The congressional committee chairmen handling the administration’s 600-page proposal weighed in this week with significant changes as they tried to meet the president’s deadline for action by the end of the year.
On Wednesday, Treasury Secretary Timothy F. Geithner backed down on a key component that has stirred opposition -- a requirement that companies providing financial products offer a “plain vanilla” option, such as fixed-rate mortgages or no-frills credit cards.
His retreat came after Rep. Barney Frank (D-Mass.), chairman of the House Financial Services Committee, floated details of his own version of regulatory legislation that eliminated the requirement.
Geithner’s move showed that, just as with healthcare legislation, the administration is willing to accept significant revisions to get its plan passed.
“As the president likes to say, we don’t have a monopoly of wisdom on these things,” Geithner told Frank’s committee, adding that the administration was generally “very supportive” of the changes. “Our test is, what is going to work?”
Congressional and industry leaders now expect significant revisions to be made to the administration’s plan. However, any bill is still likely to contain key components that give the government greater power to oversee the financial system for major risks, a new ability to seize and dismantle large financial institutions, and the authority to create a new agency to look out for consumer interests.
“I think there’s still more changes to come,” said Scott Talbott, the chief lobbyist for the Financial Services Roundtable, which represents large financial institutions.
The industry has objected strongly to parts of Obama’s plan, particularly the creation of a Consumer Financial Protection Agency to be the people’s watchdog over financial products that companies offer.
Frank, promising to push forward aggressively, has scheduled 11 hearings through early next month and said the House would vote in November on the legislation his committee produces.
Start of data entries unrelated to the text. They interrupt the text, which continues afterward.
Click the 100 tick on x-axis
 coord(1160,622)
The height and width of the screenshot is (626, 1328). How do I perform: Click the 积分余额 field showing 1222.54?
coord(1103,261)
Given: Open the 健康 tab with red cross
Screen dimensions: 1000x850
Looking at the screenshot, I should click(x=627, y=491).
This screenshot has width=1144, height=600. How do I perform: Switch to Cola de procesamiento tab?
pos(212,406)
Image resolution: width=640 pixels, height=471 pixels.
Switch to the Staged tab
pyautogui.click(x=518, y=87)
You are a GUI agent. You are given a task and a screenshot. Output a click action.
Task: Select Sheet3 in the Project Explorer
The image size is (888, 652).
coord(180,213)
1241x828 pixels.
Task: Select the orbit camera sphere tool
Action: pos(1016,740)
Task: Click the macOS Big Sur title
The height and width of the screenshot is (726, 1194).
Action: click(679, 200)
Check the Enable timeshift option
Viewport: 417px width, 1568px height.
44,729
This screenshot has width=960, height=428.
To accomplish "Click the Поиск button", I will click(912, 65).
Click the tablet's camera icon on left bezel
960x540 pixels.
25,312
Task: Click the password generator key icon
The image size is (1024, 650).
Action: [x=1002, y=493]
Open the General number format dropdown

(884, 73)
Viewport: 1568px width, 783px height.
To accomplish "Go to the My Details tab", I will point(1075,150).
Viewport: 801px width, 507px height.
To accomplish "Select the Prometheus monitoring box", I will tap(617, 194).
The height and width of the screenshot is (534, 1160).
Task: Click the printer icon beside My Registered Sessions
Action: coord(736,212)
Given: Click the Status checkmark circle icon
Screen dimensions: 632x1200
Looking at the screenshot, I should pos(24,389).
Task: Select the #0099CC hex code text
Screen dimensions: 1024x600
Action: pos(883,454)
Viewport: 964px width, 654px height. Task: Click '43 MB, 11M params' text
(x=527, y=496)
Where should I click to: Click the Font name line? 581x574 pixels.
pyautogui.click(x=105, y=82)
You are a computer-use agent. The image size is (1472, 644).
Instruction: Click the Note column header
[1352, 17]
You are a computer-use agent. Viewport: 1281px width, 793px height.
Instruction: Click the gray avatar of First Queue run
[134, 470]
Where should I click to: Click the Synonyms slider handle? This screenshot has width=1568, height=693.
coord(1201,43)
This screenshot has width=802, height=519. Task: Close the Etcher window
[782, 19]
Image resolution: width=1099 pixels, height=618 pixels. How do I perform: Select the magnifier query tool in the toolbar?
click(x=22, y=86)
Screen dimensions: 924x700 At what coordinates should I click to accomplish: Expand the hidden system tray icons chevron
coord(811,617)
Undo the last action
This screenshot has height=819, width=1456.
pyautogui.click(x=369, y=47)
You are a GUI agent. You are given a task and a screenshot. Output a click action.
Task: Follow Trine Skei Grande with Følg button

After discussions this week with Senate Banking Committee Chairman Christopher J. Dodd (D-Conn.), Frank said he expected the Senate to act this year as well.
Obama used a major speech last week on Wall Street to try to jump-start momentum for his regulatory overhaul, which was unveiled in June. On Wednesday, Geithner warned lawmakers who wanted to take more time to consider proposals that “it’s a huge risk” to put off the legislation.
Dodd, who is drafting his own legislation, said he would propose a major departure from the administration plan -- merging the four existing bank regulatory agencies into a single national bank regulator. The Obama plan did not go so far in that regard, proposing only to merge two of the agencies, the Office of Thrift Supervision and the Office of the Comptroller of the Currency.
Dodd and Frank are strong supporters of a consumer agency that would have the ability to draft rules as well as inspect financial institutions for compliance. The heads of the OTS, the OCC and the Federal Deposit Insurance Corp. reiterated their opposition Wednesday to a provision that would move consumer enforcement powers from them to the new agency.
“We care about consumer protection,” said FDIC Chairwoman Sheila C. Bair.
In a two-page memo this week, Frank offered several changes for the consumer agency. He would eliminate the plain-vanilla requirement for financial products, which has drawn criticism because the government would dictate what products companies could offer.
Frank also wants to exempt nonfinancial businesses from the agency’s oversight even if they offer financial products. That would include retailers who have credit or layaway plans and auto dealers who offer loans to buy vehicles.
Even with those changes, the Financial Services Roundtable and the U.S. Chamber of Commerce said they still opposed creating the agency.
Frank also said it was crucial to deal with institutions deemed “too big to fail.” The administration wants tougher oversight and the ability to seize and dismantle them if they’re on the verge of collapse. Regulators now can do that with banks, but not with other financial institutions such as insurance companies.
Frank opposed the administration’s plan to identify those firms, which some argue would imply the government’s willingness to bail them out. Geithner said the firms would be held to tougher standards to reduce risk, such as keeping a larger amount of money in reserve to handle losses, and that would be impossible to do without identifying them.
“But you have to do it in a way that doesn’t . . . create an expectation that the government will be in there if they fail,” Geithner said.